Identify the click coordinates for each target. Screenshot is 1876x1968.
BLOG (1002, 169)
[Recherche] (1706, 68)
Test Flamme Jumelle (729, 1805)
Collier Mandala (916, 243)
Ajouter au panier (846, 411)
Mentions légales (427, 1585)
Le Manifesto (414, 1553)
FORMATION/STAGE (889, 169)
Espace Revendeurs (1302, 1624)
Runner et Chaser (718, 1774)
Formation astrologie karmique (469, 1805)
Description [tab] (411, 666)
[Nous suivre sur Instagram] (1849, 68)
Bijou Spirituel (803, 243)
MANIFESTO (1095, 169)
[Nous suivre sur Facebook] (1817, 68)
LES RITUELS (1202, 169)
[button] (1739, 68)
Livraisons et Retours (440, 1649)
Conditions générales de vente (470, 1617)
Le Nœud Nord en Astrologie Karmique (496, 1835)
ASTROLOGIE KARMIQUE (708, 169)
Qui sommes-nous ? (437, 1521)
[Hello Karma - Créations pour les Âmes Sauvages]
§ §
Please output the full listing, keeping every character the same.

Solution to the problem:
Identify the click coordinates for each target. Screenshot is 1876x1968.
BLOG (1002, 169)
[Recherche] (1706, 68)
Test Flamme Jumelle (729, 1805)
Collier Mandala (916, 243)
Ajouter au panier (846, 411)
Mentions légales (427, 1585)
Le Manifesto (414, 1553)
FORMATION/STAGE (889, 169)
Espace Revendeurs (1302, 1624)
Runner et Chaser (718, 1774)
Formation astrologie karmique (469, 1805)
Description [tab] (411, 666)
[Nous suivre sur Instagram] (1849, 68)
Bijou Spirituel (803, 243)
MANIFESTO (1095, 169)
[Nous suivre sur Facebook] (1817, 68)
LES RITUELS (1202, 169)
[button] (1739, 68)
Livraisons et Retours (440, 1649)
Conditions générales de vente (470, 1617)
Le Nœud Nord en Astrologie Karmique (496, 1835)
ASTROLOGIE KARMIQUE (708, 169)
Qui sommes-nous ? (437, 1521)
[Hello Karma - Créations pour les Âmes Sauvages]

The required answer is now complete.